Selected extract →

# Store bought prop score



## NoahFentz (May 13, 2007)

So one of the drivers at the store I work for came back from a delivery he was doing with this store bought prop. I guess the customer gave it to him instead of giving a tip. It sat in the back of the truck for about a month. We named it and said it was the watch dog so nobody steals anything from the truck. He knew I liked it so he decided to give it to me. He has been at my haunt so he knows it will have a good home...









Thanks Jesus!! <--- Driver's name


----------



## fick209 (Aug 31, 2009)

Very nice, do you have a plan or scene figured out for him yet?


----------



## jdubbya (Nov 6, 2005)

That thing is great! You have a friend in Jesus!


----------



## RoxyBlue (Oct 6, 2008)

Aw, he's so cute!


----------



## Johnny Thunder (Feb 24, 2006)

That's pretty cool.


----------



## Spooky1 (Aug 25, 2008)

What a cool looking critter. Nice score.


----------



## Devils Chariot (May 23, 2007)

reminds me of gollum from the hobbit/lotr cartoons only a bit scarier! Good fortune smiles upon you!


----------



## scream1973 (Dec 23, 2007)

Ohh hes ugly.. I like it


----------



## sharpobject (May 7, 2008)

Great score Jeff. Do you have a name for him? I can't wait to see how you "use" him.


----------



## NoahFentz (May 13, 2007)

fick209 said:


> Very nice, do you have a plan or scene figured out for him yet?


Yes...I have a witch/swampy forest scene already in my haunt. Its perfect. I think I might try some LED spot lighting to show off some of the detail.


----------



## BackYardHaunter (Nov 16, 2009)

he needs some pro activ cream....

-BYH


----------



## DarkLore (Jan 25, 2009)

jdubbya said:


> That thing is great! You have a friend in Jesus!


He's great. I have a pretty good frog that I put next to my witch...but he's not as angry as that guy. jdubbya said it best. You do have a friend in Jesus.


----------



## NoahFentz (May 13, 2007)

sharpobject said:


> Great score Jeff. Do you have a name for him? I can't wait to see how you "use" him.


We named it Lukas its suppose to be the spanish word for daffy. I'll post a pic of him in his natural environment..


----------



## NoahFentz (May 13, 2007)

As promised here are some pics of Lukas in his natural environment...if yer quiet you will be able to see him snatch up a small rat with his tongue.


----------



## Merlin (The Quiet One) (Feb 23, 2006)

Very nice gift. It's great to have friends that gift this kind of stuff.


----------



## fick209 (Aug 31, 2009)

I really like him with that lighting, it does bring the details out...great score!


----------



## scareme (Aug 29, 2006)

Wow, you have great friends! He is so creepy.


----------



## RoxyBlue (Oct 6, 2008)

I think he's waiting for a door-to-door salesman to show up


----------



## hpropman (Jul 27, 2008)

that's great - it is nice to have friends!


----------



## morbidmike (Sep 11, 2009)

he's very cool


----------



## Zurgh (Dec 21, 2009)

Where'd my rat go....
Cool score, great habitat.


----------



## Sickie Ickie (Jun 20, 2006)

Love the detial that still shows up under the lights! Sweeeeeeeeeeeeeeeeeeeeeeet!

Entries from a dataset:
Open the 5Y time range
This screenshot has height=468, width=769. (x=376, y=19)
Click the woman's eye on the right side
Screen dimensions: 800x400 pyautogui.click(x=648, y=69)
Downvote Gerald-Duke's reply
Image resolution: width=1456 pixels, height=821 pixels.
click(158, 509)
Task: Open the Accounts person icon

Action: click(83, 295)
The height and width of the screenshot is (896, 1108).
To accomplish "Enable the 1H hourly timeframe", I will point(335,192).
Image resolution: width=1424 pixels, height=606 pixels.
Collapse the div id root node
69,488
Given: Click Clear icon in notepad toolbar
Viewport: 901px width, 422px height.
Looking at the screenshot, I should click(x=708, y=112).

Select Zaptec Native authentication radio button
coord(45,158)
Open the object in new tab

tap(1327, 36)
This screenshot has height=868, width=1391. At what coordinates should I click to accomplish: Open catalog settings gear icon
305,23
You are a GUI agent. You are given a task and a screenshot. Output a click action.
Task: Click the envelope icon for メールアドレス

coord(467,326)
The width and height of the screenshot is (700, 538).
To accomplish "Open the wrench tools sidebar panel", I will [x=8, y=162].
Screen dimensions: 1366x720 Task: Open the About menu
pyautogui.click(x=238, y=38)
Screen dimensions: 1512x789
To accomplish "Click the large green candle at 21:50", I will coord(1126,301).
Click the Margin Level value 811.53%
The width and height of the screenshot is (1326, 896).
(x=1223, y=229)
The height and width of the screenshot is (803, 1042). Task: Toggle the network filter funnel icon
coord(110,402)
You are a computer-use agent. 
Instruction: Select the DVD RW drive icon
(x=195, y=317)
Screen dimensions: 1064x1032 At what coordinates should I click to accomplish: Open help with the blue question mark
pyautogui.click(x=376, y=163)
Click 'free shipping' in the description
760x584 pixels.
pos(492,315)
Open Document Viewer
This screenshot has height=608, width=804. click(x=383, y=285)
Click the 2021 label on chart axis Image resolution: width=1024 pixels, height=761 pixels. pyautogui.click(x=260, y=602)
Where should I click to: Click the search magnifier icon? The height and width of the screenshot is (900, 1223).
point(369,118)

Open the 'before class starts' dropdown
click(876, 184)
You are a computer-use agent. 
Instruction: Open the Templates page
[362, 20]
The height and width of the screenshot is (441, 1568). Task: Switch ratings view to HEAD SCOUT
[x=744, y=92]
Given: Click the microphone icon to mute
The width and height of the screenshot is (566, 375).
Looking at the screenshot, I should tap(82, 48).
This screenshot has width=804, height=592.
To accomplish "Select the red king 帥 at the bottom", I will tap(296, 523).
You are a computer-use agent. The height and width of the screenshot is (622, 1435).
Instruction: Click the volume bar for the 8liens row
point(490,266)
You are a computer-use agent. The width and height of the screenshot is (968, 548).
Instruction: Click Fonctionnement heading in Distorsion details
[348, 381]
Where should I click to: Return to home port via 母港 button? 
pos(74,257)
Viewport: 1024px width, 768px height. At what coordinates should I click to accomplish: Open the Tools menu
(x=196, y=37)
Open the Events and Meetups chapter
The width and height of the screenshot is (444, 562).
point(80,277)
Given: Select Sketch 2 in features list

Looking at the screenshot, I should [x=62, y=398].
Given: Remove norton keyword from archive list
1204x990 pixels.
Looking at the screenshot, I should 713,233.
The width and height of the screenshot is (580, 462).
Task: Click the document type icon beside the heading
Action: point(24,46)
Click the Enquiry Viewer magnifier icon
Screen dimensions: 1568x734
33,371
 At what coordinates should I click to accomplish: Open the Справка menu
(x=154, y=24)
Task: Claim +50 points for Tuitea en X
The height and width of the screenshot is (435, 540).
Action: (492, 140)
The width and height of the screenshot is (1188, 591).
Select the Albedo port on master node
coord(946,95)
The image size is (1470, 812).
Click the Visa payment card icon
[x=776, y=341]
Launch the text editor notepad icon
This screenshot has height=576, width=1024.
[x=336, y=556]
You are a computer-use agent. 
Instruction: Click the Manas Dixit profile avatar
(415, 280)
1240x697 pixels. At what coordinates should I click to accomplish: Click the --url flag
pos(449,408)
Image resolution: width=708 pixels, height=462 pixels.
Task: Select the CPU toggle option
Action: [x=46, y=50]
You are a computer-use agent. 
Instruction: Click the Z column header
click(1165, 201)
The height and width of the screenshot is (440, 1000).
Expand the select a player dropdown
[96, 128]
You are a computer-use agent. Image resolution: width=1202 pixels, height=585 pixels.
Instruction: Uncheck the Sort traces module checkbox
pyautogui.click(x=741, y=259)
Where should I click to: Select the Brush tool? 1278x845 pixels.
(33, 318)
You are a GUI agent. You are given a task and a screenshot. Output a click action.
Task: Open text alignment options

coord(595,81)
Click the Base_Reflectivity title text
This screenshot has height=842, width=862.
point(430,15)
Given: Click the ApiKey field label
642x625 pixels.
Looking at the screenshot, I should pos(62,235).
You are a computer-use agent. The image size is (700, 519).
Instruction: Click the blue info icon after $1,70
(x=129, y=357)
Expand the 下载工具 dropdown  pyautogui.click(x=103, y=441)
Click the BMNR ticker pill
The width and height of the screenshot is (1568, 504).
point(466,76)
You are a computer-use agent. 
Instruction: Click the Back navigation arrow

Goal 1 → Rewrite the stretch of the prop thread from "What a cool" through "smiles upon you!", swapping "critter" for "creature".
Goal 2 → In the prop thread, what name was given to the prop?
You won't need the items for this.

Task output 1 →
What a cool looking creature. Nice score.


----------



## Devils Chariot (May 23, 2007)

reminds me of gollum from the hobbit/lotr cartoons only a bit scarier! Good fortune smiles upon you!

Task output 2 → Lukas